On some units, there is a small roll pin that has to be removed in order to slide out the shaft/axle.

Many times, you have to do this, as after you undo the bolts holding it to its holder, you need an exit point for the disc, in order to remove and install the new one.


----------



## jaytpilk (Nov 26, 2018)

oneacer said:


> On some units, there is a small roll pin that has to be removed in order to slide out the shaft/axle.


There's definitely a small "pin", about an 1/8 wide - circular - that goes through the axle. But it's pretty far off to the left of the friction wheel and I'm aware of it should I get to the point where the axle itself is freed up to slide one way or the other so that I can get the friction wheel out. I just haven't gotten that far yet


----------



## strtch5881 (Oct 6, 2018)




----------



## strtch5881 (Oct 6, 2018)

As seen in the video, there is likely a bolt and washer on each end of the shaft, to keep the shaft centered in the housing. Those need to be removed. The roll pin needs to come out, to allow the gear to slide on the shaft.


----------



## jaytpilk (Nov 26, 2018)

strtch5881 said:


>


I WISH it were this easy on mine. No bolts on the end to simply remove. C-clips through alloy bracket on one side (right) and bearing on other while also going through the gear component.


----------



## ColoradoBoo (Sep 3, 2021)

Did you get it replaced? My 2016 Husqvarna ST230P was having troubles moving in deep snow last winter so I have a new rubber ring to replace mine and I'm getting ready to tackle it before winter comes. (Both belts are new.)


----------



## JLawrence08648 (Jan 15, 2017)

ColoradoBoo - Welcome! Glad you posted. BUT this post is 8 months old and he has not been on for a long time. I did a Search and he's not even a member anymore.

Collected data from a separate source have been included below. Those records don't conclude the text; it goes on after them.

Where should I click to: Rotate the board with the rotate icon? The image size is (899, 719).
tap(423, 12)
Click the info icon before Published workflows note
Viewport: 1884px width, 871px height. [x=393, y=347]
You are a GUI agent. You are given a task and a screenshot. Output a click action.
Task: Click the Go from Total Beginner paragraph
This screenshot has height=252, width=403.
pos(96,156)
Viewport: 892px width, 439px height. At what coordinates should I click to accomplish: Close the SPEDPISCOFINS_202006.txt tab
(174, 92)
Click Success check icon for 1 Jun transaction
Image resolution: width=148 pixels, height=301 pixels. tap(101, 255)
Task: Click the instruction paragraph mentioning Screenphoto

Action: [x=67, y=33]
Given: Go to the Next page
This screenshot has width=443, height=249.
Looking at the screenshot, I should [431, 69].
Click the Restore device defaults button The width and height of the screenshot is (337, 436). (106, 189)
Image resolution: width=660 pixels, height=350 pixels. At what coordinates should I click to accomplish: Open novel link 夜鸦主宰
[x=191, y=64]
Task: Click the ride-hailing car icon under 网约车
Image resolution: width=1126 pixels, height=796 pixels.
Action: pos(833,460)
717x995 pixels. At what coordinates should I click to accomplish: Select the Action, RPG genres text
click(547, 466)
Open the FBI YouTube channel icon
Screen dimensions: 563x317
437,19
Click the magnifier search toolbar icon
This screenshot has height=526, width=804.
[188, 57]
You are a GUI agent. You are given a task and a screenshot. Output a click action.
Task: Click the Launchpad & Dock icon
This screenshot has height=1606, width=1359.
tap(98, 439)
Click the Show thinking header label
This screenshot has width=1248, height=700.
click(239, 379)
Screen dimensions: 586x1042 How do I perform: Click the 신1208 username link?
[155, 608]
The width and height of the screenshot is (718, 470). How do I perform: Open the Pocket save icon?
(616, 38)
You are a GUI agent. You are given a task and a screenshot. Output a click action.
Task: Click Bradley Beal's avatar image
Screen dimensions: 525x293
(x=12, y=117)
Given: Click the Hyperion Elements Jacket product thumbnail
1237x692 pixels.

Changing a friction disk is my least liked job. It's a bloody greasy mess. Too many parts. Too tedious to put back. Is it a DIY job? Yes for someone that can turn a wrench. Suggestion - Take pictures.

Moving can be a slipping drive belt. Or an adjustment. 

Stand the snowblower on end, remove the bottom pan, look at the drive disk, pieces missing, it will be worn, but if there is rubber there, it's driving.


----------



## ColoradoBoo (Sep 3, 2021)

Thanks, JLaw! I will open her up and see if I can just adjust the settings to get that wheel to push up against the metal thing tighter. 
Last winter, she was chewing through some pretty thick snow and it also had some ice chunks and I had a piece of metal from the auger break off. I'll have to look at them and see if I need to replace one of the sides. I priced it through Husqvarna and each side is $120....ouch. Hopefully I only need to replace one side, not both.


----------



## Oneacer (Jan 3, 2011)

Augers can usually be repaired easily, and sometimes, even though rare, need some welding.

Friction drive rubber most certainly wears out, it is a built in wear item, ... like bearings, bushings, belts, shear pins, tires, etc ....

Maintaining a machine properly with lube and adjustments goes a long way in preserving these wear items.... as well as operating it in the manner it was intended.


----------



## JLawrence08648 (Jan 15, 2017)

Do not shift gears when the snowblower is moving, shift only when stopped. When stopped the rubber friction disk is off the spinning plate, when moving, the rubber disk is sliding along the spinning rubber friction disk wearing it out quicker.


----------